A new study by Flurry, a mobile-analytics company, shows that usage of mobile apps is rapidly catching up with television.
Flurry CEO Simon Khalaf reports that the company has tracked a total of a trillion “events”—actions inside apps like finishing a game level or making a restaurant reservation. Those numbers have grown exponentially in the past two years.
All those taps and swipes translate to a significant amount of usage.

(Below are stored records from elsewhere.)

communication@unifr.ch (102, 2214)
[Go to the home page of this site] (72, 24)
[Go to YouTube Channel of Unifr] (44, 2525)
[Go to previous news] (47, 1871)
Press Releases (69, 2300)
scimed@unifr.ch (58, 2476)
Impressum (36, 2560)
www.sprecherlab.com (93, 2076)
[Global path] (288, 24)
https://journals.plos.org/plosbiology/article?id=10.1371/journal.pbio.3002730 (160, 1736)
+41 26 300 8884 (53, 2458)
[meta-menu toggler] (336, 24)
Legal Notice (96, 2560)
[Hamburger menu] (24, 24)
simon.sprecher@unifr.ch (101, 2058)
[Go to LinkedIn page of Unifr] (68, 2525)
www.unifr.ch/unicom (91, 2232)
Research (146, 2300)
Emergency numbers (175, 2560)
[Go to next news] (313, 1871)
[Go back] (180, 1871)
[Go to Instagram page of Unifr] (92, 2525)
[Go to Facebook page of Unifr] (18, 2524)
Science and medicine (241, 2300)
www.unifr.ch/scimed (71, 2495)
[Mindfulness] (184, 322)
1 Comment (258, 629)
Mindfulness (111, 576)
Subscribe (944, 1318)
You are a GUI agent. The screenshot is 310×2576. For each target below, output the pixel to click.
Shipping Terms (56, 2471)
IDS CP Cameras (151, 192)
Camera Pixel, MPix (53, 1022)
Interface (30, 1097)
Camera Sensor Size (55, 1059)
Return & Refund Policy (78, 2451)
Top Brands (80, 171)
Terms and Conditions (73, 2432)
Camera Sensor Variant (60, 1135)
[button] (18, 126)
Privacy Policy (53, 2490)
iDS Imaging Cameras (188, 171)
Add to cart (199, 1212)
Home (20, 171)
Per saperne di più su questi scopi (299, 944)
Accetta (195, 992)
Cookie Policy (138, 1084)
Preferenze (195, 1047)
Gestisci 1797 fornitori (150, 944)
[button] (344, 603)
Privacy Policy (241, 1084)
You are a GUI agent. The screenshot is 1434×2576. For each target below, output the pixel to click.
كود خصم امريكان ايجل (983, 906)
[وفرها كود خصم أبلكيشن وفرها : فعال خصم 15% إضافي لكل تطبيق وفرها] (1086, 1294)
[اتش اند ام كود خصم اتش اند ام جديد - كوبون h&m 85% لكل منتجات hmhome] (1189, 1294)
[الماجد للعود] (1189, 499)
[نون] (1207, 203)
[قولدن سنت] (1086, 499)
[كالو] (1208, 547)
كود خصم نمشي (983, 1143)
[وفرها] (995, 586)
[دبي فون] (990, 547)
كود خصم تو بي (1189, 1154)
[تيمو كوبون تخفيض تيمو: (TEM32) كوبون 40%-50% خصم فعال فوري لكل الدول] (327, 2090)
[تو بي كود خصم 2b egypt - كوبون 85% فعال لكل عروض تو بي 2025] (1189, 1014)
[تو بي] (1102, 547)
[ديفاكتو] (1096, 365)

In the US, time spent on the Web has stagnated at 70 minutes per day. Television watching has grown slightly, from 162 minutes to 168 minutes. But app usage has almost doubled from 66 minutes to 127 minutes a day. At current growth rates, it should catch up with television within a year.

This isn’t necessarily bad for television content producers, Khalaf notes, who are increasingly adapting their shows to be watched alongside a tablet or smartphone—the “second screen” phenomenon.
“We believe that, with the introduction of connected TVs, TV shows will behave like apps,” he writes.
Flurry’s results match what other observers are saying, like Kleiner Perkins Internet expert Mary Meeker.
But as Peter Kafka of AllThingsD points out, the explosion of mobile usage doe! sn’t nec essarily mean a mobile-ad bonanza.
And since we’re not getting more hours in the day, it’s pretty clear that the increased usage of apps must be happening simultaneously with other activities—like, yes, watching television.